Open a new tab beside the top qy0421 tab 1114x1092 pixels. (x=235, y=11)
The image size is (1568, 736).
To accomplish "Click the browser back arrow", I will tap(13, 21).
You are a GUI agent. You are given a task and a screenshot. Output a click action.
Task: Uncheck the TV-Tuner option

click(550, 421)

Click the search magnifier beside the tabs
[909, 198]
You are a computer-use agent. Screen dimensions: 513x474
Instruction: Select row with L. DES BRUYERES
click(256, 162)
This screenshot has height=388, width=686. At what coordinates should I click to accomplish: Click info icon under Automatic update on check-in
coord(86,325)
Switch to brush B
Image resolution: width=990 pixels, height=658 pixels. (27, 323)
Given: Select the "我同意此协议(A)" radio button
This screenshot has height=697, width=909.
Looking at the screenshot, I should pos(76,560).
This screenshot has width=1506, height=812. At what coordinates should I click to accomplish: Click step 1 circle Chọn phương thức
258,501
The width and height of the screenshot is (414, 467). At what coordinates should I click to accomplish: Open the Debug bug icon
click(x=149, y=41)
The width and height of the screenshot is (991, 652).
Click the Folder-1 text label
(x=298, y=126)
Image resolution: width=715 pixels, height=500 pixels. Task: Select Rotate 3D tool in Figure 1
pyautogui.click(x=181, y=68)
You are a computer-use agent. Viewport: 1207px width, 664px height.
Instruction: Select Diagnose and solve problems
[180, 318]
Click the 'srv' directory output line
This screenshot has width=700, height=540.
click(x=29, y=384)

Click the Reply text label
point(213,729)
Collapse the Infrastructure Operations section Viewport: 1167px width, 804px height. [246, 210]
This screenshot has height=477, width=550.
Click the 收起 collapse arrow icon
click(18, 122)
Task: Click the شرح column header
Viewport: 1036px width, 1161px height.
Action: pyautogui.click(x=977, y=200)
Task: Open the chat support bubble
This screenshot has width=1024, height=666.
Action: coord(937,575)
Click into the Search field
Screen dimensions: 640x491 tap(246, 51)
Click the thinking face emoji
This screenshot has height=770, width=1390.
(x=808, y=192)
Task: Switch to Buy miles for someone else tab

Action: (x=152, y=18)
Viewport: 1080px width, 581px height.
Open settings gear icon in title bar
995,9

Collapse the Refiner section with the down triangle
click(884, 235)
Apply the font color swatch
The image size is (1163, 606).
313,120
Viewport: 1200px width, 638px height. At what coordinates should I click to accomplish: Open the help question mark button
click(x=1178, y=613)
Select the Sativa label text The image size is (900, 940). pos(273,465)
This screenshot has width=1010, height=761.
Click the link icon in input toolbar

▬▬▬

### AIM OF THE TASK
Nothing in the records above may differ in your copy; retype them in full.

### ANSWER SECTION
Open a new tab beside the top qy0421 tab 1114x1092 pixels. (x=235, y=11)
The image size is (1568, 736).
To accomplish "Click the browser back arrow", I will tap(13, 21).
You are a GUI agent. You are given a task and a screenshot. Output a click action.
Task: Uncheck the TV-Tuner option

click(550, 421)

Click the search magnifier beside the tabs
[909, 198]
You are a computer-use agent. Screen dimensions: 513x474
Instruction: Select row with L. DES BRUYERES
click(256, 162)
This screenshot has height=388, width=686. At what coordinates should I click to accomplish: Click info icon under Automatic update on check-in
coord(86,325)
Switch to brush B
Image resolution: width=990 pixels, height=658 pixels. (27, 323)
Given: Select the "我同意此协议(A)" radio button
This screenshot has height=697, width=909.
Looking at the screenshot, I should pos(76,560).
This screenshot has width=1506, height=812. At what coordinates should I click to accomplish: Click step 1 circle Chọn phương thức
258,501
The width and height of the screenshot is (414, 467). At what coordinates should I click to accomplish: Open the Debug bug icon
click(x=149, y=41)
The width and height of the screenshot is (991, 652).
Click the Folder-1 text label
(x=298, y=126)
Image resolution: width=715 pixels, height=500 pixels. Task: Select Rotate 3D tool in Figure 1
pyautogui.click(x=181, y=68)
You are a computer-use agent. Viewport: 1207px width, 664px height.
Instruction: Select Diagnose and solve problems
[180, 318]
Click the 'srv' directory output line
This screenshot has width=700, height=540.
click(x=29, y=384)

Click the Reply text label
point(213,729)
Collapse the Infrastructure Operations section Viewport: 1167px width, 804px height. [246, 210]
This screenshot has height=477, width=550.
Click the 收起 collapse arrow icon
click(18, 122)
Task: Click the شرح column header
Viewport: 1036px width, 1161px height.
Action: pyautogui.click(x=977, y=200)
Task: Open the chat support bubble
This screenshot has width=1024, height=666.
Action: coord(937,575)
Click into the Search field
Screen dimensions: 640x491 tap(246, 51)
Click the thinking face emoji
This screenshot has height=770, width=1390.
(x=808, y=192)
Task: Switch to Buy miles for someone else tab

Action: (x=152, y=18)
Viewport: 1080px width, 581px height.
Open settings gear icon in title bar
995,9

Collapse the Refiner section with the down triangle
click(884, 235)
Apply the font color swatch
The image size is (1163, 606).
313,120
Viewport: 1200px width, 638px height. At what coordinates should I click to accomplish: Open the help question mark button
click(x=1178, y=613)
Select the Sativa label text The image size is (900, 940). pos(273,465)
This screenshot has width=1010, height=761.
Click the link icon in input toolbar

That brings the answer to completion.